Trop de drapeaux rouges se lèvent en regardant "Boulevard" pour apprécier pleinement cette reprise quelque peu opportuniste de la part de Duvivier, un an après le succès de Léaud / Truffaut dans "Les Quatre Cents Coups" (1959). Duvivier en fin de carrière qui nous pond un film tout droit sorti d'une imitation vaguement Nouvelle Vague, dans un Paris (Montmartre et Pigalle essentiellement) du tout début des années 1960, c'est pour le moins surprenant et ce n'est pas sans charme, on peut le reconnaître. Sous le vernis de ce cinéma qui m'apparaît comme très forcé, à la limite de l'artificialité, il y persiste malgré tout un potentiel de témoignage avec la vie des cafés, la débrouille du quotidien, les petites chambres sous les combles, la vente de journaux à la sauvette, etc.
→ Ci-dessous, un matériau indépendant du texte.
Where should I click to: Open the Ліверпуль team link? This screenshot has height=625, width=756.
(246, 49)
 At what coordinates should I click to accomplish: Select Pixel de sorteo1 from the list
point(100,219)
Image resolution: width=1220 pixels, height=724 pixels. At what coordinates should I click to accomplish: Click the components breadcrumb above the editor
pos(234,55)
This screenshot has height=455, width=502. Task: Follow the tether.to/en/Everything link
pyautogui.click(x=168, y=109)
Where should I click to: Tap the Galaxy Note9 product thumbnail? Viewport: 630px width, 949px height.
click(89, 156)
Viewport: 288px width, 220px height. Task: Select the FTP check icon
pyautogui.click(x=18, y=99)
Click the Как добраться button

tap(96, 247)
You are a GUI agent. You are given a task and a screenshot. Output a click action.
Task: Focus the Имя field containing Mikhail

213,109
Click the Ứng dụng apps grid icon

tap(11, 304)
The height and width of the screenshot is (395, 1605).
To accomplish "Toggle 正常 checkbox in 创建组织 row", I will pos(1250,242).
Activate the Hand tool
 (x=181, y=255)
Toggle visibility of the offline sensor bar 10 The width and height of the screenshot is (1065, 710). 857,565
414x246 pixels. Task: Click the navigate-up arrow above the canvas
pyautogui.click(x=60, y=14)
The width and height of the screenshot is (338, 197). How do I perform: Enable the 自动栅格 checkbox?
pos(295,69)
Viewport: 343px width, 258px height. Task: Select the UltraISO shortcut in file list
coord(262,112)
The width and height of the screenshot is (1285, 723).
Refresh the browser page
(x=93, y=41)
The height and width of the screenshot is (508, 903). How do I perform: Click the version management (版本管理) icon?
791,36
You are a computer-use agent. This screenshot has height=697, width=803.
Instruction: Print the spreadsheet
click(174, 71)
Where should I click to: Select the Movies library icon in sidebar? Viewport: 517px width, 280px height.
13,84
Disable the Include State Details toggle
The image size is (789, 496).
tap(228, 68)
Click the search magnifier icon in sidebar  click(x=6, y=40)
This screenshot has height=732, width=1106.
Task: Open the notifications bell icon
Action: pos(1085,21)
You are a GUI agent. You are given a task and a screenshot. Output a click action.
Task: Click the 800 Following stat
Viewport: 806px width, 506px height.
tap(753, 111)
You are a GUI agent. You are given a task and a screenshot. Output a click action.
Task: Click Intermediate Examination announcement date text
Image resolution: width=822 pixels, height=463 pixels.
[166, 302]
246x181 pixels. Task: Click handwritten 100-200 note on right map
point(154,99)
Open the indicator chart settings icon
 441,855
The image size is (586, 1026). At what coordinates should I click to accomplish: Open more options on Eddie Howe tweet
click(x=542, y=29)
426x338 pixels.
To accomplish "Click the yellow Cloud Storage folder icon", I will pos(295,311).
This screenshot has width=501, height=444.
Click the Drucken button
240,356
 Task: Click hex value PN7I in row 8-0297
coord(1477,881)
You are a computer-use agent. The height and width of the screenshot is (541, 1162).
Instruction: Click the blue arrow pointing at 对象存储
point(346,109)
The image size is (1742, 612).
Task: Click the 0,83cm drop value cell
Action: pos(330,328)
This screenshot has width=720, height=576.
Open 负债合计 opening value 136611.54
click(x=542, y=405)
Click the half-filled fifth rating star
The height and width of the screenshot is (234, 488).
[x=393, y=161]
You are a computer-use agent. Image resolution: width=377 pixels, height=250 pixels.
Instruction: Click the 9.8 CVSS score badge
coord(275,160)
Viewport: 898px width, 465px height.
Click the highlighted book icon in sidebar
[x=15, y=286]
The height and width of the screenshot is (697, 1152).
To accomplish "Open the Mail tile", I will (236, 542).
Mais pour accéder à tout cela, il faut endurer pas mal de vieilleries, à l'image des portraits féminins franchement pas valorisants, des fameux stéréotypes rances des artistes homosexuels, des baffes faciles, des scènes censées être vigoureuses mais qui ne le sont désespérément pas (la séquence de boxe avec Pierre Mondy est vraiment navrante, y'a rien qui va, ni dans l'image ni dans le son), et la liste est plutôt longue.
Le plus dommageable malgré tout, c'est cette sensation de négligence scénaristique autour du personnage de Jojo — on sent que Duvivier cherche beaucoup trop à se reposer sur la gouaille du tout jeune Jean-Pierre Léaud, et c'est trop faire peser sur ses frêles épaules. Bon, après c'est marrant de comparer les mœurs de l'époque qui autorisaient les adultes à saouler l'ado et le laisser rentrer chez lui ivre mort... Avec la voisine qui lui sort "C'est votre première cuite ? Il faut manger de la tête de veau au réveil". Mais toutes ses relations, avec son père cafetier, avec sa belle-mère qu'il ne supporte pas, avec sa petite amie et sa copine jouant sur le thème de la jalousie, et même avec le boxeur, toutes avancent comme des aperçus, des esquisses, en tous cas pas des relations construites en profondeur. Le plus réussi, c'est probablement Léaud qui joue au dur, qui essaie de garder la face en toutes circonstances, l'enfant amoureux d'une femme adulte, et les sentiments adolescents qui jouent aux montagnes russes (même si, comme le reste, la fin est archi précipitée).